The 2009 course used as its case study the frescos, vaults, and marble alters located in the right nave of the church of Santa Cecilia in Rome. This paleo-Christian basilica served to illustrate the various documentation techniques and tools required to record conditions, make conservation decisions, and communicate those decisions. The work in Santa Cecilia built upon the work of the previous three ARIS courses.
During four intensive weeks the following topics were covered: hand measurement; photography; thermal imaging; laser scanning; 3D modeling; time-lapse and balloon photography; strobe lighting; photogrammetry; topographic survey; panoramic photographic; data management; and video.
At the site of Ostia Antica additional tools were investigated. These included global positioning system (GPS), which was used to quickly map archaeological areas near Santa Cecilia, and geographic information systems (GIS), which were demonstrated to rapidly assess nearby buildings and their urban context. For the length of the course, data were managed in an information system designed by course participants. Leica Geosystems generously donated equipment for use during the course.

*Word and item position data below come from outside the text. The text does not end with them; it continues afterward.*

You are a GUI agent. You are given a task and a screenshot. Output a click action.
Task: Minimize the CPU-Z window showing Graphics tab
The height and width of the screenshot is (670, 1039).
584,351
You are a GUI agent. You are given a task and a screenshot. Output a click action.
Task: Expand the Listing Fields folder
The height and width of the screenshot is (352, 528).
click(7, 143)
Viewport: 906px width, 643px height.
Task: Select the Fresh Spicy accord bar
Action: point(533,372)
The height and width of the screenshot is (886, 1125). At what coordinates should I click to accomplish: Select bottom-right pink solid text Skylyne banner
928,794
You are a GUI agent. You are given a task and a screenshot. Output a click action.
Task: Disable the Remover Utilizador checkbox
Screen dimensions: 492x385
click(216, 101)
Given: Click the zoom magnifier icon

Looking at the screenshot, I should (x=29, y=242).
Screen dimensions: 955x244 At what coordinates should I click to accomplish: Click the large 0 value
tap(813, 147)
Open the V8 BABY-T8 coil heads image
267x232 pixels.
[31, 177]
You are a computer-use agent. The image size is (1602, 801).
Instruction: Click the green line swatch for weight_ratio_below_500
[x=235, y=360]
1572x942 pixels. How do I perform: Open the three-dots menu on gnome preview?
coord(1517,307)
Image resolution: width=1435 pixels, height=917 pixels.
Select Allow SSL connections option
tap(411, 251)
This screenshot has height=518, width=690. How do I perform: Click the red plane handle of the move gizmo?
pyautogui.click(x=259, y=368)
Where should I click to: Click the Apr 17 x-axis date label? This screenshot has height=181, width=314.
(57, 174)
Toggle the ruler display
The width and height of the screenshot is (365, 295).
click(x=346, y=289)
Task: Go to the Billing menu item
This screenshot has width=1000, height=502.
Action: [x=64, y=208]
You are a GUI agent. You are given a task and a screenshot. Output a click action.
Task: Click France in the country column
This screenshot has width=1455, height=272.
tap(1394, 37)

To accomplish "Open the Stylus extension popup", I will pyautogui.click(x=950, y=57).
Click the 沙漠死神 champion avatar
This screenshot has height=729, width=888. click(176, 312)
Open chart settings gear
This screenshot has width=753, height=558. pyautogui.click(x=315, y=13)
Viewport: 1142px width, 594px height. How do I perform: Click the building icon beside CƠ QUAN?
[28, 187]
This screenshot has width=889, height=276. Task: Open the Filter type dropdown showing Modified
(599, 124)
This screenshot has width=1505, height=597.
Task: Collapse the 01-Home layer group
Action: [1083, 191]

By the end of the course, participants had a clear understanding that good conservation decisions are made when one has knowledge of past interventions and current conditions of the cultural resource and awareness of its significance and history.
This was the fourth in a series of courses that has trained almost sixty mid-career professionals including architects, conservators, engineers, and educators. Course participants have gone on to train others in their home countries using the material from the course.